Honestly - the over exaggerated lady bits on Doc Thunder's usual miniatures are the only bit I'm not keen on.

These I can actually deal with, anyways - who's to say that the process of turning a woman into a space marine (yes, ignoring fluff issues here  ) wouldn't fill her system full of enough testosterone to make them far more masculine than they were previously.

Good job - far more tasteful that your black widows stuff.


----------



## Elminator (Aug 26, 2008)

Good job. I like the idea and the paint job is pretty good. I like that you made 1 of many factions. The group pic looks like every chapter picked a champion for something greater and it gave that. k:


----------



## Dr.Mercury (Aug 2, 2008)

Very cool looking stuff there!


----------



## Baalirock (Oct 6, 2008)

Wow! Those look fantastic! I especially like the Iron Fist, the glow effect from her light is great! 

I have a bunch of WE heads sitting around, and I'm amazed at howmuch better they look with paint on them.


----------



## Ste (Aug 28, 2008)

very well painted and modelled  impressive


----------



## Munky (Oct 2, 2008)

i like this a lot very cool ideas, are they going on some sort of base?
i would like to see that


----------



## Jezlad (Oct 14, 2006)

Looking good.

Its a well known fact that Females can't handle the enlarged nuts space marines are given though.


----------



## The Wraithlord (Jan 1, 2007)

Very nice work! Clean, effective paint, colour schemes are spot on, all in all they are badass.
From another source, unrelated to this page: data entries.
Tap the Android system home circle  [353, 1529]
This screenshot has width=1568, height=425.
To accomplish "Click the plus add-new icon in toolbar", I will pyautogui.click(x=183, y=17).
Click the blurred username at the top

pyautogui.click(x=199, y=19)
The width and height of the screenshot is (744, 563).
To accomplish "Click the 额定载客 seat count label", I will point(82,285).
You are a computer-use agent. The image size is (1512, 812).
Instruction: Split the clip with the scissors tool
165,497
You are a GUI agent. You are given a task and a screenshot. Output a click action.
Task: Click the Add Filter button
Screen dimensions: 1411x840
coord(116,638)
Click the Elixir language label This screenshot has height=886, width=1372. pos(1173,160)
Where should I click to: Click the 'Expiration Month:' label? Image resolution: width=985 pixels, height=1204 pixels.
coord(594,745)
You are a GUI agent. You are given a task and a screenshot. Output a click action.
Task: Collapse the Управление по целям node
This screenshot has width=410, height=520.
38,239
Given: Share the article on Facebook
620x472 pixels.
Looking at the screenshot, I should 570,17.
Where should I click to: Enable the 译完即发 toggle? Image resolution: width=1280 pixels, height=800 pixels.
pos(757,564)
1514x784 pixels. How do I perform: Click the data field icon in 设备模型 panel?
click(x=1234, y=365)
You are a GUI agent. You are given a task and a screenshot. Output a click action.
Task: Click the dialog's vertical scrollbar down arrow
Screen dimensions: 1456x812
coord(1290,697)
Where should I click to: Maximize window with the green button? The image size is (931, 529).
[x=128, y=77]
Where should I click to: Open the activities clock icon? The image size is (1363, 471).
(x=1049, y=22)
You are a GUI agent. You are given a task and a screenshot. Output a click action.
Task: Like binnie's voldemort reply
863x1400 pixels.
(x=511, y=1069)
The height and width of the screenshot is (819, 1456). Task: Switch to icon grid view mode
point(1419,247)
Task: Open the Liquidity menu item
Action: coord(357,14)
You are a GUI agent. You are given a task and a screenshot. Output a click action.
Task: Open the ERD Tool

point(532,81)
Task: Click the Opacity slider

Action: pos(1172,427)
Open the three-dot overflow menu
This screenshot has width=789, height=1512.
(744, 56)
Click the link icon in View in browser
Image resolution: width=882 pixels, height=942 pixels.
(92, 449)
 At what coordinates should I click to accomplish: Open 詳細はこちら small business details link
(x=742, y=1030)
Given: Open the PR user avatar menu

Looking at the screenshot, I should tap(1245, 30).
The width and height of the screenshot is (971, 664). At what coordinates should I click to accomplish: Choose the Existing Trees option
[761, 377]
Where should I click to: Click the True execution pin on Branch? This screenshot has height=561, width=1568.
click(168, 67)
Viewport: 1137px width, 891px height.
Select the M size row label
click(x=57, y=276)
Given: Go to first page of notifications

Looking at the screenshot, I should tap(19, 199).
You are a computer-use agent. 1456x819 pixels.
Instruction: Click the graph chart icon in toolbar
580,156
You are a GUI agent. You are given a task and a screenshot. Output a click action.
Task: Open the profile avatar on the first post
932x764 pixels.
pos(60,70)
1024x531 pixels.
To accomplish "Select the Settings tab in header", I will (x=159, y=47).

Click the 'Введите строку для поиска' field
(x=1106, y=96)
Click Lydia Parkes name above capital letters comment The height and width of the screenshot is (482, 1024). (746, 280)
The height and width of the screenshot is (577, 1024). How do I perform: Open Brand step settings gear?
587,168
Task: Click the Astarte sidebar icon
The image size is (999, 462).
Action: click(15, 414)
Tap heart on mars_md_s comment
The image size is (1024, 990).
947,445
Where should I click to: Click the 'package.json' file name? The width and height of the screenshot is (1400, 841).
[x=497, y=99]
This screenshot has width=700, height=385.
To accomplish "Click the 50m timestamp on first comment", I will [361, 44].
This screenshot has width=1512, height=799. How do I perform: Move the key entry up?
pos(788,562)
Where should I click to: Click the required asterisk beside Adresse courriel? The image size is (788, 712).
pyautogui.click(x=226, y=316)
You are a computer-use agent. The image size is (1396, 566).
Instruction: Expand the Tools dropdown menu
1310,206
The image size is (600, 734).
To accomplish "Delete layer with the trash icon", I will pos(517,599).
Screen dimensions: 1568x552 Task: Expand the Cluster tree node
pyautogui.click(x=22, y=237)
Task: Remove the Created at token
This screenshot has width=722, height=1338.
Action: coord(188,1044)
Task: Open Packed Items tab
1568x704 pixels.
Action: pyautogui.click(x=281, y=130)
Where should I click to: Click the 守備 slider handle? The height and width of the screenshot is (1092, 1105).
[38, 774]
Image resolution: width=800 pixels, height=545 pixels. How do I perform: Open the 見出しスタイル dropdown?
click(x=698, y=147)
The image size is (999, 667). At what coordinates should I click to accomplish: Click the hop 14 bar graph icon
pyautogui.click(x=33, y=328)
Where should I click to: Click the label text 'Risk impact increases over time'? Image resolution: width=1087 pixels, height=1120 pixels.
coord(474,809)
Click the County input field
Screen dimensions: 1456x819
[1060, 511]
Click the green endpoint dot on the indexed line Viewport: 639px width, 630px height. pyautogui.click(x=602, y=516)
My only criticism is the faces themselves as they seem really flat compared to the armour, like they need some shading. Of course, it could also be the lighting.


----------



## Munky (Oct 2, 2008)

Jezlad said:


> Looking good.
> 
> Its a well known fact that Females can't handle the enlarged nuts space marines are given though.


 now now sir behave!


----------



## eric (Apr 12, 2008)

The paintwork is nice, but the modelling.. really, there's not much in it beyond having cleaned off the mould lines and based them adequately. Besides the matter of having used heads from a different model range, there's little there to get excited over.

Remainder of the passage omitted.